[TASK REQUIREMENTS] Rewrite the records below, substituting "Find the position of" for every occurrence of "Identify the location of" and leaving everything else unchanged.

[DATA PROVIDED]

========

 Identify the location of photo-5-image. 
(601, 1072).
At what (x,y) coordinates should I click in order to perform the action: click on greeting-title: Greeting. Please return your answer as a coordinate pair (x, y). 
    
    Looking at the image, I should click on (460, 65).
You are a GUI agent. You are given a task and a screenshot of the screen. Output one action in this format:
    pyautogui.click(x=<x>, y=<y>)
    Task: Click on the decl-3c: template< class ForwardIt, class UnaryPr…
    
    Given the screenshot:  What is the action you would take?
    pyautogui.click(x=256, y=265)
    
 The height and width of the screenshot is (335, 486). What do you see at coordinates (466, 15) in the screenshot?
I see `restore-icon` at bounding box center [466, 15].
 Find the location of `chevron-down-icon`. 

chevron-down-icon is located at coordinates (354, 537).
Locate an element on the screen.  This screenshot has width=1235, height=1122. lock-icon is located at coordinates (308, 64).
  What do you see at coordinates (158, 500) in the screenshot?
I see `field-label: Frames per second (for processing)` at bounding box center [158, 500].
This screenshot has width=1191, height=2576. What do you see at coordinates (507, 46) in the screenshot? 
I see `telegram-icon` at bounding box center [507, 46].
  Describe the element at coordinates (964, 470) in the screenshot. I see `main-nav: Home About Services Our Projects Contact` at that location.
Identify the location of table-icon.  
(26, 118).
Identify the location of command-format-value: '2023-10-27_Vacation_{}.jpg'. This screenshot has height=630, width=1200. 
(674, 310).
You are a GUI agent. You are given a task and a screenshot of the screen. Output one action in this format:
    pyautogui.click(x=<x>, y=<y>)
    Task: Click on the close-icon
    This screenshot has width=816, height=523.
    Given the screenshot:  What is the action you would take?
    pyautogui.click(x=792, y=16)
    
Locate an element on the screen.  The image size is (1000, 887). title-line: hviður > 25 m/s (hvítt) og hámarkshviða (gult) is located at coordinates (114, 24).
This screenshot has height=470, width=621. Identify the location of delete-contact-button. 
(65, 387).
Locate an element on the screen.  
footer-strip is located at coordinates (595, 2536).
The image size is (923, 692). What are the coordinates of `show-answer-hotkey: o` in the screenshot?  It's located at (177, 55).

========

[WRITTEN RESPONSE]
 Find the position of photo-5-image. 
(601, 1072).
At what (x,y) coordinates should I click in order to perform the action: click on greeting-title: Greeting. Please return your answer as a coordinate pair (x, y). 
    
    Looking at the image, I should click on (460, 65).
You are a GUI agent. You are given a task and a screenshot of the screen. Output one action in this format:
    pyautogui.click(x=<x>, y=<y>)
    Task: Click on the decl-3c: template< class ForwardIt, class UnaryPr…
    
    Given the screenshot:  What is the action you would take?
    pyautogui.click(x=256, y=265)
    
 The height and width of the screenshot is (335, 486). What do you see at coordinates (466, 15) in the screenshot?
I see `restore-icon` at bounding box center [466, 15].
 Find the location of `chevron-down-icon`. 

chevron-down-icon is located at coordinates (354, 537).
Locate an element on the screen.  This screenshot has width=1235, height=1122. lock-icon is located at coordinates (308, 64).
  What do you see at coordinates (158, 500) in the screenshot?
I see `field-label: Frames per second (for processing)` at bounding box center [158, 500].
This screenshot has width=1191, height=2576. What do you see at coordinates (507, 46) in the screenshot? 
I see `telegram-icon` at bounding box center [507, 46].
  Describe the element at coordinates (964, 470) in the screenshot. I see `main-nav: Home About Services Our Projects Contact` at that location.
Find the position of table-icon.  
(26, 118).
Find the position of command-format-value: '2023-10-27_Vacation_{}.jpg'. This screenshot has height=630, width=1200. 
(674, 310).
You are a GUI agent. You are given a task and a screenshot of the screen. Output one action in this format:
    pyautogui.click(x=<x>, y=<y>)
    Task: Click on the close-icon
    This screenshot has width=816, height=523.
    Given the screenshot:  What is the action you would take?
    pyautogui.click(x=792, y=16)
    
Locate an element on the screen.  The image size is (1000, 887). title-line: hviður > 25 m/s (hvítt) og hámarkshviða (gult) is located at coordinates (114, 24).
This screenshot has height=470, width=621. Find the position of delete-contact-button. 
(65, 387).
Locate an element on the screen.  
footer-strip is located at coordinates (595, 2536).
The image size is (923, 692). What are the coordinates of `show-answer-hotkey: o` in the screenshot?  It's located at (177, 55).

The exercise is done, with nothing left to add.